Ever since i has been introduced to me, I have been thoubled with the concept of it. It never really stuck with me, and never really made sense to me. Anyway, what is the practical application, in the real world, of i? How can it actually do anything, or be applied to actual life, if it is imaginary? It is a non-existant number, and yet it is used to prove math equations.
If they were invented today, they would probably have been called virtual numbers , but as they were invented years ago, before the virtual world was a concept, they’re called imaginary.
Anyway, imaginary/complex numbers are also used to derive a lot of trig equations (remember sin^2 + cos^2 = 1?, that’s derived using De Moivre’s Formula which links sin, cos and the exponential function).
Basiclly, it’s useful if a proof involves something squared becoming a negative (i^2 = -1).
You can actually derive all trigonometric relations of real numbers without appealing to imaginary numbers. Imaginary numbers just happen to be a lot more convenient often.
To wit, your example can actually be proven cleverly with geometry or as an appendage to various real calculus arguments. This is not as clean as the De Moivre way, but we should be honest.
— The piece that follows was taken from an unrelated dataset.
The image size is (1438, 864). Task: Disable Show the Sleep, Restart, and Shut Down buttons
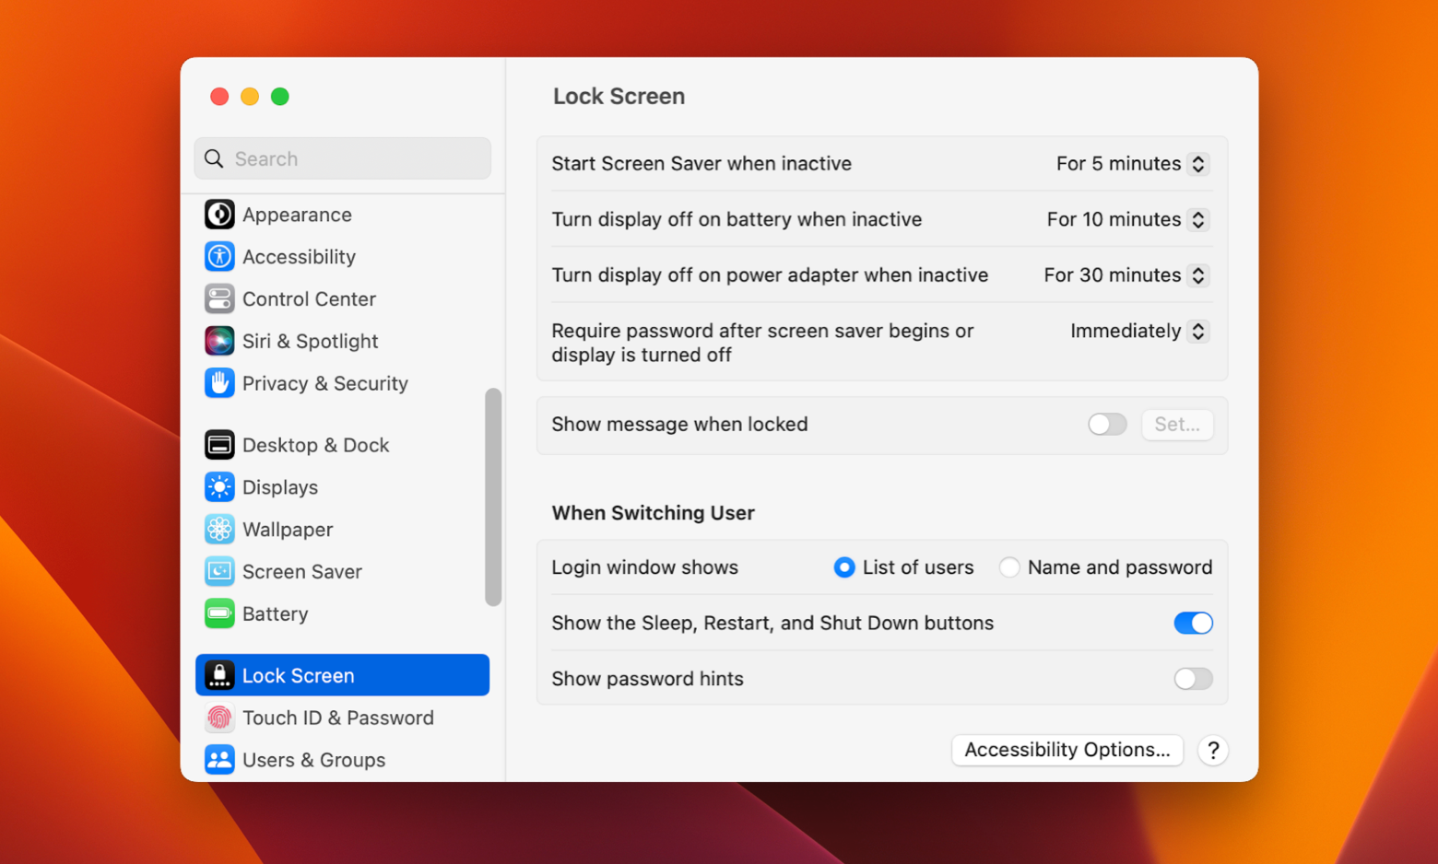point(1193,623)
Imaginary numbers are incredibly useful as computational shortcuts. There are often occasions when use of imaginary numbers is the only way to solve a problem, but in terms of physical measurements imaginary numbers don’t necessarily need to be appealed to. It’s really only in the modelling, theory, and explanations that complex mathematics is used.
I think that imaginary numbers are called that because early mathematics had no solution for the equation
x[sup]2[/sup] + 1 = 0. The equation and others like it popped up from time to time and were said to have no “real” solution, only an “imaginary” one.
Negative numbers are EVIL, we must resist learning about them. And anyway, what possible use could such a thing have?
Imaginary numbers are EVIL, we must resist learning about them. And anyway, what possible use could there be?
Non-Euclidian geometry is EVIL, etc., etc.
My point: why not say: “WOW, COOOOOL!!!” and then go looking for new applications? All too often our response is to accuse the new idea of being a blasphemous evil which needs stamping out, rather than to see it as a brand new toy.
As another poster pointed out, imaginary numbers are useful in electrical engineering.
It’s worth noting however, that it’s basically a matter of convenience.
The concept of imaginary numbers lets you pair up real numbers and achieve certain results when those numbers are multiplied, squared, or whatever. These functions are useful in electrical engineering. However, at the end of the day, you are just pairing up numbers and defining functions of those pairs in a useful way.
In re-reading this thread, it is obvious that imaginary numbers are very useful, but the question remains do they ever relate to anything physical. From the responses, it appears not? Possibly the Schrodinger wave function? Could that be restated without the use of imaginary numbers?
It seems that perhaps it is only Hawking that is proposing a physical reality to imaginary numbers. And at the moment, I can’t recall why they would be necessary for his hypothesis rather than just another time dimension in real numbers. I’ll have to review his idea again unless someone is familiar with his idea and can clue me in.
Seven is a particularly useless number, you are absolutely correct. Have I mentioned that Thursday is a useless day, too? It has all the feel of the Friday without the bonus of being followed by Saturday.
Also, I guess I should mention that in a lot of cases, it’s simpler to work with the complex numbers, because they’re algebraically closed–i.e., any polynomial with complex coefficients has a complex root (the so-called fundamental theorem of algebra). Contrast this with the reals, where x[sup]2[/sup] + 1 has no real roots, even though all of its coefficients are real.
Imaginary numbers are definitely “real” in electronics. Impedance is of the form a+bi which is the form of all complex numbers. It is often evaluated as the norm and direction of this vector which is given in (usually) magnitude + angle (implying quandrant of the cartesian plane). So it is as real as vectors are. Not much else to say there.
Regarding the imaginary time hypothesis, I think this may be more mainstream than it seems, although I don’t know exactly what Hawking is talking about. Very often in Special Relativity it is useful to speak of things like:
eris, technically, you can do impedance without appealing to imaginary numbers. I don’t know WHY one would want to do such a thing, but it is possible. The norm and the argument are both real numbers, the imaginary part comes in when getting together a relation between the two. Technically, this relation can be acheived without appealing to the square-root of negative one, but it’s a whole lot simpler if you do.
I’d have to say that imaginary numbers do have physical significance, though they are never something which is directly measurable (only mathematically implied through manipulations of real numbers), but for things to have physical significance they do NOT have to be measurable.
To make a horrendous analogy, pi is not technically “measurable” (as you can never get it exactly right), but it DEFINITELY has physical importance.